I've had vast amounts in cash for a long time, through the entire bull market, so you might guess that my macro prognostications have been more negative than they should have been. So ignore my thoughts. They're not investment advice.
I tend to ignore macro trends unless they have a direct impact on the earnings of a company I own stock in, and frankly I think Tesla is immune to the macro trends right now, because Tesla is eating the *top end* of the car market, which is not nearly as influenced by general unemployment levels etc. as the rest of the market.
Anyway, I've been sucking up information on the state of the oil, natgas, coal, nuclear, wind, solar, battery, and electric car markets.

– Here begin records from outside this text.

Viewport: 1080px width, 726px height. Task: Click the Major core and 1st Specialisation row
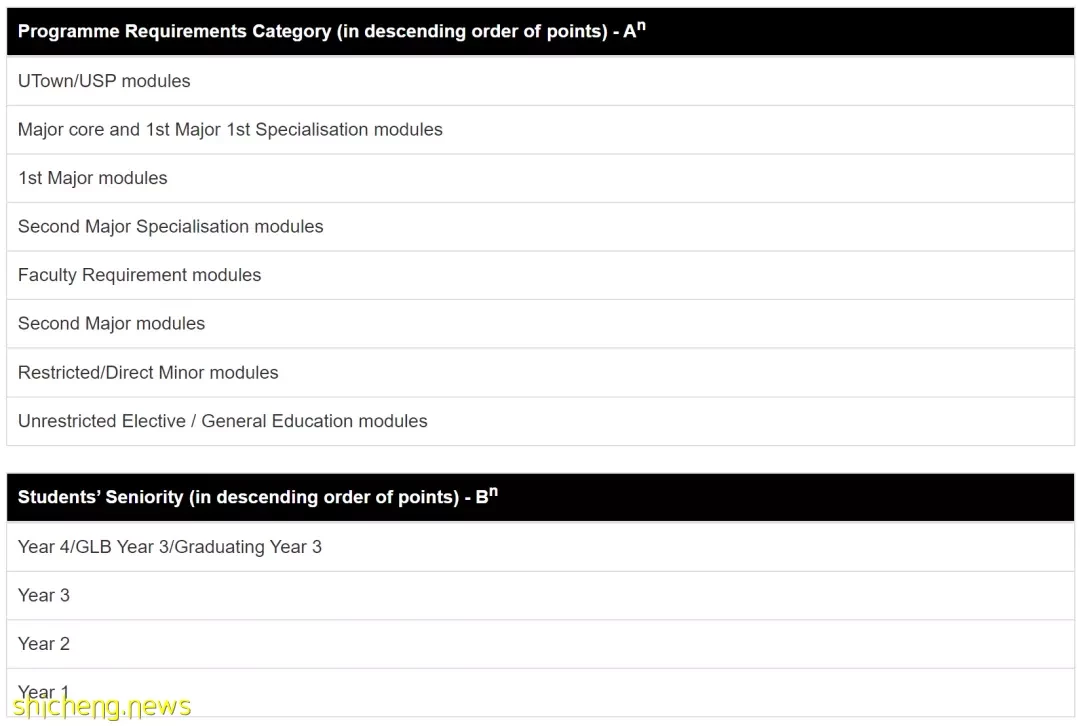[540, 129]
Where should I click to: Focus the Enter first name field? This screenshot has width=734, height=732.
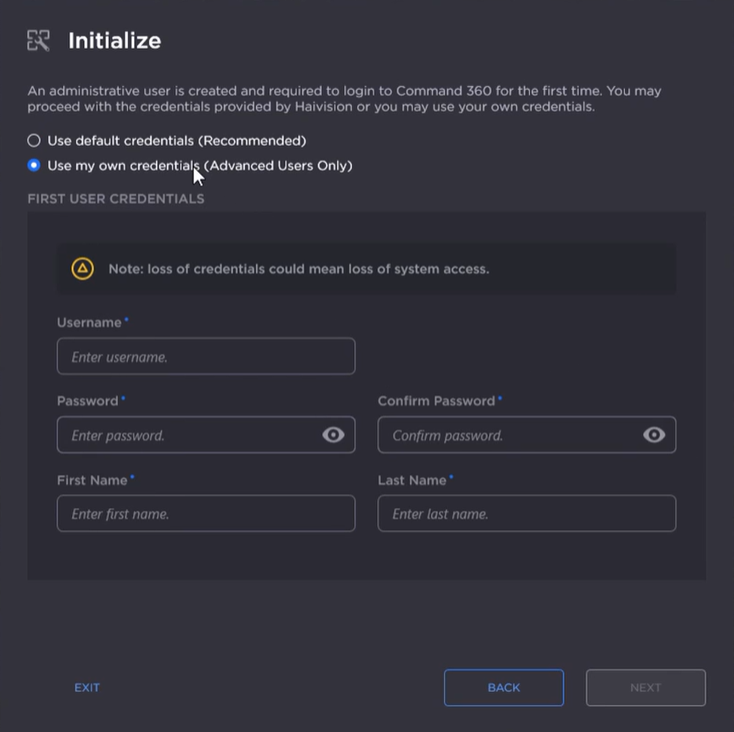205,514
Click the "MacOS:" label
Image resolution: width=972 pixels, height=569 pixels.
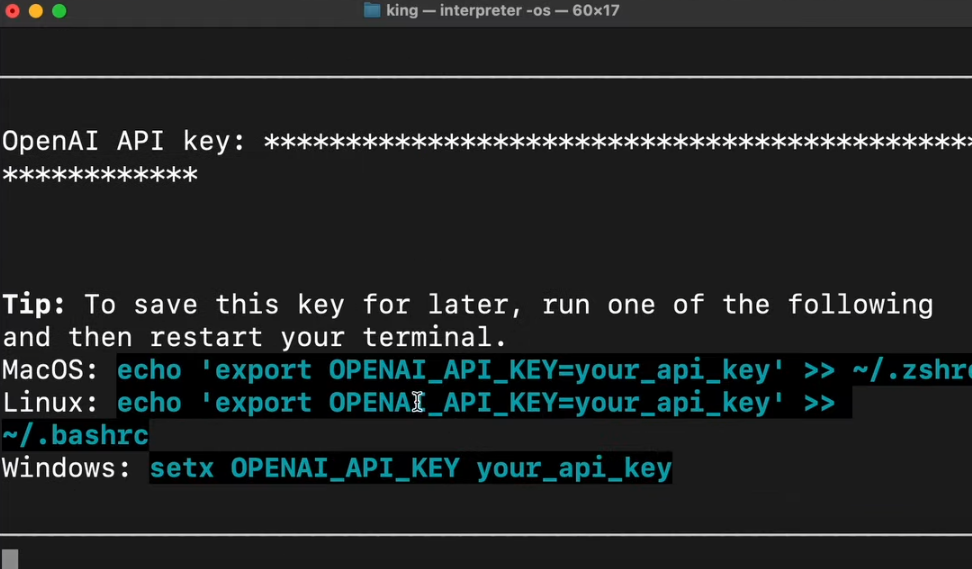tap(50, 370)
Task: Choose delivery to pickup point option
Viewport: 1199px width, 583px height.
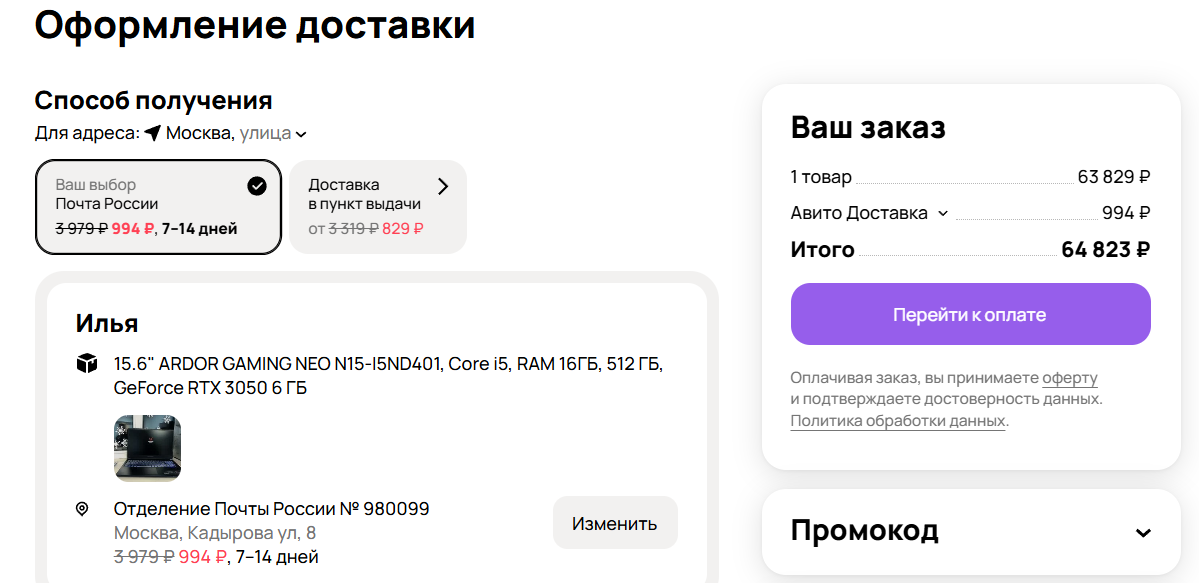Action: coord(377,207)
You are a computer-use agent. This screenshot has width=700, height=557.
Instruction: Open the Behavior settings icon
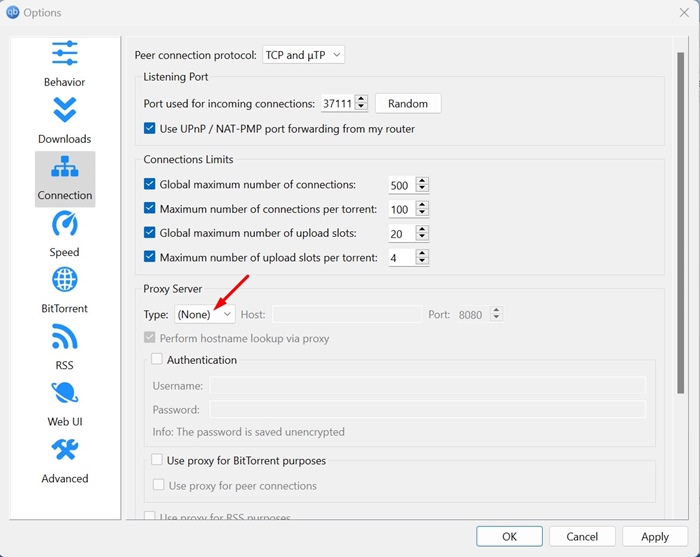pyautogui.click(x=65, y=53)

Oil I've figured out; it'll stay low for a while, and then creep back up as the fracked wells deplete, but be unable to get a sustained runup due to the inroads of electric vehicles and electric heat-pump heating. Volumes will drop and eventually it'll become a niche fuel. Alternatives to oil have cheaper TCO in every single use case except airplanes -- even with $20/bbl oil -- and they can't produce oil much cheaper than $20/bbl, so that's it for oil. It's just a question of how long it takes.
Coal I've figured out. Thermal coal is dead; even with a price of $0 at the minehead, the transportation cost makes it expensive at the power plant, and with very few exceptions it's cheaper to run natgas plants (and will continue to be even if natgas prices rise), cheaper to build wind turbines, cheaper to build solar farms, cheaper to build transmission lines, and of course coal has huge mercury and other toxic emissions which people are not going to tolerate much longer.

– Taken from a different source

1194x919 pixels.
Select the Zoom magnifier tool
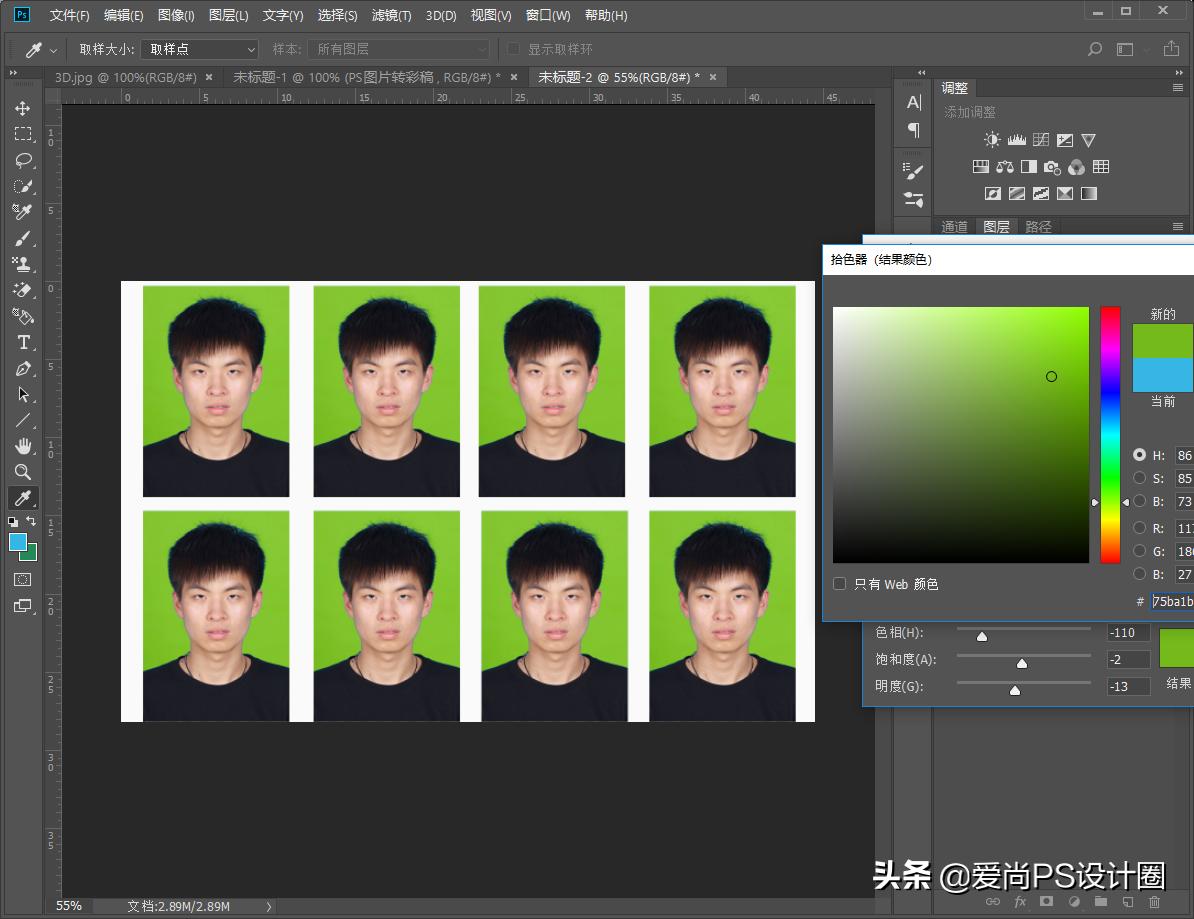click(x=22, y=472)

Nuclear has priced itself completely out of the market and (sigh) taxpayers will probably have to pay to clean it up.
Solar will keep following Swanson's Law. The excessive prices for rooftop solar in the US will eventually match those in Germany or Australia. It'll keep being installed at a roughly exponential rate.
Wind is already the cheapest form of electricity production and will get cheaper, so it'll keep on being installed at an exponential rate.
I'm sure y'all have already analyzed electric cars; suffice it to say they'll sell as fast as they can be produced.
Batteries will have a good "learning curve" on price and will immediately be adopted to replace "peaker" gas plants, and in remote "grid edge" locations, and to cut off "peak load" charges, and they'll just start showing up everywhere after a while.
The Natgas is the stumper which I can't predict. I know production will drop as the fracked wells run out and aren't replaced, which should bring the price up, but I can't figure out the demand profile. It competes with other electricity generation *and* it competes directly with oil for industrial feedstock *and* it competes for heating, which could lead to some very complex moves as businesses switch back and forth between alternatives; its behavior depends on the relative timing of the other trends. Shifts to and from natgas can delay or accelerate the other trends too, though.
All of this is fairly immune to the overall macro trend. A poor world economy means lower demand for everything, a strong world economy means higher demand for everything, but the substitution effects -- removing oil usage, adding solar and wind usage -- march on regardless. Except for natgas, where the demand shifts can swing the price to places which change the economics of substituting, which is why I'm not sure about natgas.
My core TSLA shares are based on my calculation of how much money they can make selling cars in 2018. I see no reason to change my position, since I don't need that money before 2018. If you need the money before then, you may have to do something else, of course.